Saturday, July 26, 2014

Statistics

Since the launch of the album I've been keeping track of all metrics, statistics, and information as to the efficacy of various advertising.

Here are some interesting statistics from the date range April 1 through July 26, 2014 regarding visits, downloads, and sales from my Bandcamp page as a result of some ad campaigns I've been running.

Visitors (non-unique) who listened to music: 42.5%

Customers per all visits (non-unique visitors): 1.09%

Customers per unique visitors: 2.79%

Customers who also paid for music: 16.75%
(Customers who did not pay for the download: 83.25%)

Increase in the quantity of downloads of NMFOB when price was set to "pay what you want": 25.8%

Sales that were for a "Bundle" rather than a single CD: 33%

A "customer" is defined as someone who either downloads or purchases music from the page. The music can be any one of the releases on offer; as long as the person arrived at my page via one of the ads live at the time, they count.

"NMFOB" is "New Metal From Old Boxes", my most recent album that is available in both digital and physical format.

The goal of my advertising campaigns has been to reach the "right" audience -- music lovers of the progressive rock, heavy rock, instrumental rock and rock/fusion genres.   Some of my music is available for "pay what you want" and starting at $0.  Some of my music is on sale for a fair price, and all of my back catalog is available for free download & "Pay what you want".


Sunday, July 20, 2014

Walking On Hot Sand

The first single of the summer!

This is "Walking On Hot Sand", written by my friend & drummer Tom Hipskind.

Tom plays drums, Shawn Sommer is on bass and Brian Kahanek is on guitar.  I played piano, Moog synthesizer, a screamin' B3 organ, and some synth pads.

This is a bit different from the heavy work of my album; it's still heavy, but it's much more lighthearted. Brian and Tom kick ass on this, and Shawn and I hold down the foundation all the way down to the bottom of the granite.

I love this. I hope you do as well.


Tuesday, July 01, 2014

Real Musicians and Boxed Musicians

I prefer to hire musicians for productions. Real, live, creative guitarists, bassists, drummers.

Hire someone brilliant, and then get out of their way. They'll be brilliant.

But - when I was creating New Metal From Old Boxes (and This Is Not A Love Letter), the musicians I wanted to hire were busy.  They're professionals! And professionals work.

And so, what to do? I needed to get this music out of my system, and out into the world, as quickly as possible. It'd been too long since my last production, and it was much more important to me to get a great album of music created and shipped than it was to wait until all of the stars aligned and I could get the perfect group of people on the thing.

And so, just me. I had to rely mostly on my technical and programming chops to create tracks that sounded cool. I didn't have a guitarist? Great - that created an opportunity for me to get creative with creating "guitar-like" sounds for the arrangement.  And so, after creating a stack in the Native Instruments amp simulator (Guitar Rig 5 Pro), I dialed-up a few sounds: a sampled guitar, a sampled English Lute, a tone generated by a Korg Mono/Poly.   The solos I played are unlike anything a guitarist would play (which was the point, right?) - they're evocative of a monophonic, distorted solo but very rooted in keyboard technique.

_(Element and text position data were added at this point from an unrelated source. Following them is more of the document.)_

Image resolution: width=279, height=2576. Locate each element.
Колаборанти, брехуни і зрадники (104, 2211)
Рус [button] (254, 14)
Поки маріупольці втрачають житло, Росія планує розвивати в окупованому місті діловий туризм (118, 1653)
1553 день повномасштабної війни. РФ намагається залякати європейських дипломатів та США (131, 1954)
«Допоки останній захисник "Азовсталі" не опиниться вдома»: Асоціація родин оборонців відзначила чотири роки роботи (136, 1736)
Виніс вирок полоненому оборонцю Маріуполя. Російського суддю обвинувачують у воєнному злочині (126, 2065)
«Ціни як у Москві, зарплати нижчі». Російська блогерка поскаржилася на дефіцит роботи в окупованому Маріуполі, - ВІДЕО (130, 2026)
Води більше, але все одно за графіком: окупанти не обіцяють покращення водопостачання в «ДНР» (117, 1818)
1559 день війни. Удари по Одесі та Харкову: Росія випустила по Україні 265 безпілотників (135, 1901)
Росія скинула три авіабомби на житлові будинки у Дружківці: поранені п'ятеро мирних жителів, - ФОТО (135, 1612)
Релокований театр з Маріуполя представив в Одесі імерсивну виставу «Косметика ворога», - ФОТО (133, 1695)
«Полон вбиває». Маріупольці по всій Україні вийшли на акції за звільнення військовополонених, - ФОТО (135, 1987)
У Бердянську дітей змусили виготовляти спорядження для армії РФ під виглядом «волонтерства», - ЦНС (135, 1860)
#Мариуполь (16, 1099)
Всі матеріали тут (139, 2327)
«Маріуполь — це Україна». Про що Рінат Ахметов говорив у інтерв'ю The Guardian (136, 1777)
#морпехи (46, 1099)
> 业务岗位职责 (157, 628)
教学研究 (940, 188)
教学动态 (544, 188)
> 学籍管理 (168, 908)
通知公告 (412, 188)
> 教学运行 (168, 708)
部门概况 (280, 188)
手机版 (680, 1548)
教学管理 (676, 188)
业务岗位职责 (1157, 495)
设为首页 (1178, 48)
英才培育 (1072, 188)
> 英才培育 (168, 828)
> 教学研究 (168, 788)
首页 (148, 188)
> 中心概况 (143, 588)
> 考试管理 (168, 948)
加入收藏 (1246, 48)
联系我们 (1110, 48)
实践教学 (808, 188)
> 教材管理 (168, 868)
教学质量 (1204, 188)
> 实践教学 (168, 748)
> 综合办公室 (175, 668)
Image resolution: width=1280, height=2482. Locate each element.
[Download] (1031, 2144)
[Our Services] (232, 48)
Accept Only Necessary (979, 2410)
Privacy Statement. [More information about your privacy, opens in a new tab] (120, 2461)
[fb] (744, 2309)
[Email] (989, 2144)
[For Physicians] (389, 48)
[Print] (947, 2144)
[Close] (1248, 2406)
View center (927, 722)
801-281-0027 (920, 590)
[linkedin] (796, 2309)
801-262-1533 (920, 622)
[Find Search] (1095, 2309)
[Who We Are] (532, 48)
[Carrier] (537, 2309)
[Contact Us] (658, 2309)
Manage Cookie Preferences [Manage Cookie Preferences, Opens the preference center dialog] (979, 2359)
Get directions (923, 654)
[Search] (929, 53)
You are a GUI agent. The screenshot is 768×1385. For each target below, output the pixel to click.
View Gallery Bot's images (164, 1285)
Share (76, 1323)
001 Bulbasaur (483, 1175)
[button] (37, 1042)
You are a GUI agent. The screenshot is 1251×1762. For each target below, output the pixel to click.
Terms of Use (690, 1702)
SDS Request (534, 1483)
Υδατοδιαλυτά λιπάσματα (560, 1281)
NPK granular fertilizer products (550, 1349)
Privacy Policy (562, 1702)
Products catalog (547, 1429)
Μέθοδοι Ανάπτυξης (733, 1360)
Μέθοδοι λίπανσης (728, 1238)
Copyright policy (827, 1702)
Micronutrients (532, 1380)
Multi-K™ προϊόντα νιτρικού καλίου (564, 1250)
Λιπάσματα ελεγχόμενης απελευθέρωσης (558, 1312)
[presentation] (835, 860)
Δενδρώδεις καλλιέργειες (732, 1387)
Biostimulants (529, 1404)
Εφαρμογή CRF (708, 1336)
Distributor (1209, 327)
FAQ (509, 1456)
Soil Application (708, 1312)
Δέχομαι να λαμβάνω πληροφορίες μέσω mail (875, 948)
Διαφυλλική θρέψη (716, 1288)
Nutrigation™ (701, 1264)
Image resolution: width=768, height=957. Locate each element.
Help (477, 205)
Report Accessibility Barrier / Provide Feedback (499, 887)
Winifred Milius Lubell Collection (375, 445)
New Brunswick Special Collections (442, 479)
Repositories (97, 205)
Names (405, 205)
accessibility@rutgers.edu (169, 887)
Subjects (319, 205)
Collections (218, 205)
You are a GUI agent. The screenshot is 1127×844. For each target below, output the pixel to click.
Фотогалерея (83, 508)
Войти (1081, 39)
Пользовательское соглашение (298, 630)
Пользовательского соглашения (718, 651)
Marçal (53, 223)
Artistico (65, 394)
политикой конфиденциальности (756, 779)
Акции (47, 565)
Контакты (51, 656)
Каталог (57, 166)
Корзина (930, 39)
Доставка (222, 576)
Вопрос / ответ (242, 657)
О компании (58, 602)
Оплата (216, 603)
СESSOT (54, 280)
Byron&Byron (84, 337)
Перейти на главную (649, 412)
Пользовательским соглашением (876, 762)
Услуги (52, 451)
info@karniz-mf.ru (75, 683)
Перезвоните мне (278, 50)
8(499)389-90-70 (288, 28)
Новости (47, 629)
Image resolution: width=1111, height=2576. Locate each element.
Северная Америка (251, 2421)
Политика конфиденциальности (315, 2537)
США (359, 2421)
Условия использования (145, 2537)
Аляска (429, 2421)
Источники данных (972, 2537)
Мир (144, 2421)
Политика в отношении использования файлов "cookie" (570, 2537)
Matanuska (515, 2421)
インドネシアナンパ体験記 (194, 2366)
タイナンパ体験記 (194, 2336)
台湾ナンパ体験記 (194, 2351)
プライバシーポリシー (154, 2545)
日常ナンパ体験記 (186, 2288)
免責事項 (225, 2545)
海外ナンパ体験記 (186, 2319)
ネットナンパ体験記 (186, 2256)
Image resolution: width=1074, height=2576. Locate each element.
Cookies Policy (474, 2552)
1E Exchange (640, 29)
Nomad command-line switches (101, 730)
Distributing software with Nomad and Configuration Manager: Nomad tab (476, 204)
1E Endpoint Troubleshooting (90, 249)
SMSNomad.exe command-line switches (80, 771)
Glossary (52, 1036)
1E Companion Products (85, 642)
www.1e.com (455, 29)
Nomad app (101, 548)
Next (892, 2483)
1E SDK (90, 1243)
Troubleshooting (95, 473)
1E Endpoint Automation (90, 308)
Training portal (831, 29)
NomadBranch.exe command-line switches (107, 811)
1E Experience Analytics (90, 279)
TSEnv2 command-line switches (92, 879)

No bass player? Keyboard bass. Sounded good to me, and still does, and the performances are rooted in keyboards.

The drums required a lot of technical work. The software I used creates procedurally-generated drum sections: patterns and fills based on tempo, time signature, and so on. I hand-edited some sections and fills, depending on what I needed, but most of the parts are generated and then played through a sampled, huge drum kit in a beautiful room (Native Instruments again, Abbey Road Modern Drummer).

Although I didn't have access to the source code of the drummer software, I was able to take some educated guesses as to the input parameters I could tweak to get the performance I wanted. I've been around procedural generation of music before (in C and in Python programming languages), and had an idea of how tempo, time signature and key signature would effect the output of the program.

Here's a good example: if I handed a chart to a drummer that had alternating 5/4 and 6/4 measures, the drummer would create a part that fit the feel of 11/4, or 11/8 depending on the overall style of the song. But the software would produce wildly different outcomes based on whether I set the DAW to (5/4, 6/4), or (5/8. 6/8), or 11/8, or 11/4, or even (4/4, 4/4, 3/4).

In the end, I wanted to great music that I loved, and I did that. Would the album be better with live musicians? No.  It would be different, but not better.


And what now? Well, for my next productions, I've hired some incredibly talented musicians. I can't wait until it's ready for the world, and I can't wait for everyone to hear these people.  I'm sure I'll create more music that 100% "me", but it's much more interesting to get a bunch of musicians together and see what happens.